Always after splitting, and only to training data. If you apply SMOTE before splitting, synthetic samples in the test set might be very similar to samples in the training set (they're interpolations!), leading to overly optimistic performance estimates. This is a form of data leakage. Correct workflow: Split → SMOTE on train set only → Train → Evaluate on original imbalanced test set.

What imbalance ratio is considered "severe"?

No strict definition, but rough guidelines: 1:10 is mild, 1:100 is moderate, 1:1000+ is severe. However, severity also depends on absolute minority class size. Having 100,000 minority samples in a 10 million dataset (1:100 ratio) is less problematic than having 10 minority samples in a 1,000 dataset (1:100 ratio). With too few minority samples, even the best techniques struggle—focus on collecting more data.

Can I use deep learning for highly imbalanced data?

Yes, but with modifications.

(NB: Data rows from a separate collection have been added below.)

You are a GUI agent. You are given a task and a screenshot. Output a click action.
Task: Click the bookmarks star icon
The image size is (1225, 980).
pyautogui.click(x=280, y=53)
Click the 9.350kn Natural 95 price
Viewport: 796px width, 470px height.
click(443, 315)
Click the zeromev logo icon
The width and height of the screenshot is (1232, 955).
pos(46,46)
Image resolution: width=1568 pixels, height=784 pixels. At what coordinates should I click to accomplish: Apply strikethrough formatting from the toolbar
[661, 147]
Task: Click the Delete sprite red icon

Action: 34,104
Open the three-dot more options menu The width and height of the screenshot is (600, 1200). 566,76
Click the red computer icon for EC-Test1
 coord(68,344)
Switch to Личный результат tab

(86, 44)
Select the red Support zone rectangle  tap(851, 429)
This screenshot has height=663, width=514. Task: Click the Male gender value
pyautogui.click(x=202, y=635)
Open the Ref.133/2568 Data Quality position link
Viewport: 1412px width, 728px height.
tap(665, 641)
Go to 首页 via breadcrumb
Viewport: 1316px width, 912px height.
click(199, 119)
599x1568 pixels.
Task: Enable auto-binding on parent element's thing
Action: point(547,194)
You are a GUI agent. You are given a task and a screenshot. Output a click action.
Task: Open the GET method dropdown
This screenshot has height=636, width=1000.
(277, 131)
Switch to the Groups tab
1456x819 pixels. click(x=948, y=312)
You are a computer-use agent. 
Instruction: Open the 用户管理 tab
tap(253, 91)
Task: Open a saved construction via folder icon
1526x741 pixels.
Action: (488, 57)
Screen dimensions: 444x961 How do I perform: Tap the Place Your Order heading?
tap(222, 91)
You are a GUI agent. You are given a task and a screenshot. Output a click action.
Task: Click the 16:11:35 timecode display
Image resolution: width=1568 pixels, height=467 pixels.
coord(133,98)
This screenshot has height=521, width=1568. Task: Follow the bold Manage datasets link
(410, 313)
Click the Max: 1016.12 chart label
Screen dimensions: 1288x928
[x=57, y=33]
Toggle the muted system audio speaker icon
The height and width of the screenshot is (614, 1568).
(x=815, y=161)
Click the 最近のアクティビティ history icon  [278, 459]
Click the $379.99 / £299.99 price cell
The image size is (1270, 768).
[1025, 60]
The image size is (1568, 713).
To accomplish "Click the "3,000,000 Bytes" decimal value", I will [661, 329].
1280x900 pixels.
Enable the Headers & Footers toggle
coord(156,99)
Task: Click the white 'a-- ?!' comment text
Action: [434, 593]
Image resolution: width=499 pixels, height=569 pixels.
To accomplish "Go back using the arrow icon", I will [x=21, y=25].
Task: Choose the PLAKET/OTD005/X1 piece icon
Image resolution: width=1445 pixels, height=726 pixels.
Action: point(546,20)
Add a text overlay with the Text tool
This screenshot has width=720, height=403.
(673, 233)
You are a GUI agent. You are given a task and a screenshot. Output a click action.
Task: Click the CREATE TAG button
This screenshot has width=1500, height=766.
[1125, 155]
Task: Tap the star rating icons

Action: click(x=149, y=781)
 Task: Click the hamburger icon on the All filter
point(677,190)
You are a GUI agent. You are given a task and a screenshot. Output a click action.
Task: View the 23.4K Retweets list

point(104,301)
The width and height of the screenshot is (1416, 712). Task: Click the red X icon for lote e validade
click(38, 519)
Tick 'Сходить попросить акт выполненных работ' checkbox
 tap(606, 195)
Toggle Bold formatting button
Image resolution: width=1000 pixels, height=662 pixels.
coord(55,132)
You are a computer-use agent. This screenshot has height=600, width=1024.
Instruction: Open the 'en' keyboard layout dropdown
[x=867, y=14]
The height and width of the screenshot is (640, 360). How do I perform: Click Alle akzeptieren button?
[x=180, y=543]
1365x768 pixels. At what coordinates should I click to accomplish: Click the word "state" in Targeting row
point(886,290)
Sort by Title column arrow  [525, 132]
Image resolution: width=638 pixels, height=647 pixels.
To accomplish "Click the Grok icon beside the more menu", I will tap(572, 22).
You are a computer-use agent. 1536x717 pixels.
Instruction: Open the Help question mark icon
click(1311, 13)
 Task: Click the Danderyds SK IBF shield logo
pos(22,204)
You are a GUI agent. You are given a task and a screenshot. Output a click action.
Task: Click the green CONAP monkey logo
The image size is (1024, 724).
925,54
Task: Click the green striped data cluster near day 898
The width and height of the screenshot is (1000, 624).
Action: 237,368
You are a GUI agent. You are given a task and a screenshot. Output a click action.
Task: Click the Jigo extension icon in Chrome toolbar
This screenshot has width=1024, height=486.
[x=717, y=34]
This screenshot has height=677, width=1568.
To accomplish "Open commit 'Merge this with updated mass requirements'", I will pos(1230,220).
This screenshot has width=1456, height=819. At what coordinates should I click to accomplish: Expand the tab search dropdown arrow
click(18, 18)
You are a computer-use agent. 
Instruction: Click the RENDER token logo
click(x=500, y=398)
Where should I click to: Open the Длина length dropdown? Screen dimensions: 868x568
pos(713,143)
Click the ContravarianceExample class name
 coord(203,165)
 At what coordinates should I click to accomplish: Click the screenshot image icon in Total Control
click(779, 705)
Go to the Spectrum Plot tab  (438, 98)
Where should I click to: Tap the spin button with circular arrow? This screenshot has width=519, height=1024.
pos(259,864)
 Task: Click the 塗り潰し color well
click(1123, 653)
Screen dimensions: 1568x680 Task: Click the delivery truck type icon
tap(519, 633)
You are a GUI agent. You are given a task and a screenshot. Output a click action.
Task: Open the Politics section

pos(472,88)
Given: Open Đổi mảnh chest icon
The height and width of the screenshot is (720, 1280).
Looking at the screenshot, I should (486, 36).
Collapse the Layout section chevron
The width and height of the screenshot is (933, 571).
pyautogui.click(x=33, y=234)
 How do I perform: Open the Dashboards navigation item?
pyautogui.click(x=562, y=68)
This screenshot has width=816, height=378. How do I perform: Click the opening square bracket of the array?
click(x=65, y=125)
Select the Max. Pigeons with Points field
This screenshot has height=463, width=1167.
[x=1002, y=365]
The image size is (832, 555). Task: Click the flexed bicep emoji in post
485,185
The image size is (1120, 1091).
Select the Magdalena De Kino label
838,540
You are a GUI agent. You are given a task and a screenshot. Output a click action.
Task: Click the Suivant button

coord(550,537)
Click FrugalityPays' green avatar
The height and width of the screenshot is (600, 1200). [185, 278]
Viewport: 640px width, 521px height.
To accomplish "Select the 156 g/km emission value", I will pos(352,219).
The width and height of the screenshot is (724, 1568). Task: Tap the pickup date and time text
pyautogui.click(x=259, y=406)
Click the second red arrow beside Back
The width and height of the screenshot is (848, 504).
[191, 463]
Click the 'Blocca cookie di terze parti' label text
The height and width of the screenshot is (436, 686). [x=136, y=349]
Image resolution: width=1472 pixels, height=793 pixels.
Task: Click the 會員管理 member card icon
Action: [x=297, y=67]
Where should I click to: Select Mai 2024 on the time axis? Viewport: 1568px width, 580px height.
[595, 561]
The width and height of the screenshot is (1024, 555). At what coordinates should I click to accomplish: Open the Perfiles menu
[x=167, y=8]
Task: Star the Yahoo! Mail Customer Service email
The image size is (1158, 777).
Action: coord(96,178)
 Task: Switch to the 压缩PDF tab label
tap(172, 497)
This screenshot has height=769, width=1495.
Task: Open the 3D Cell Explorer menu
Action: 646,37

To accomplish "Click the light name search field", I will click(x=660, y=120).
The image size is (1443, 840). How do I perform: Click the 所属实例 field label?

Deep learning typically needs even more minority class examples. Approaches: (1) Use focal loss instead of cross-entropy (designed for imbalance), (2) Class weights in loss function, (3) Oversample minority class in each batch, (4) Use pre-trained models and fine-tune with class balancing, or (5) Try contrastive learning or metric learning approaches. For extreme imbalance (<100 minority samples), traditional ML with SMOTE often outperforms deep learning.

How do I know if my imbalance handling is working?

Compare metrics before and after intervention. Look for: (1) Increased recall on minority class without catastrophic precision drop, (2) Higher F1 or PR-AUC scores, (3) Confusion matrix showing more true positives and fewer false negatives, (4) ROC-AUC improvement. If precision drops to <10% while chasing high recall, you may be overfitting. Use cross-validation to ensure improvements generalize. The test set should remain imbalanced to reflect real-world deployment.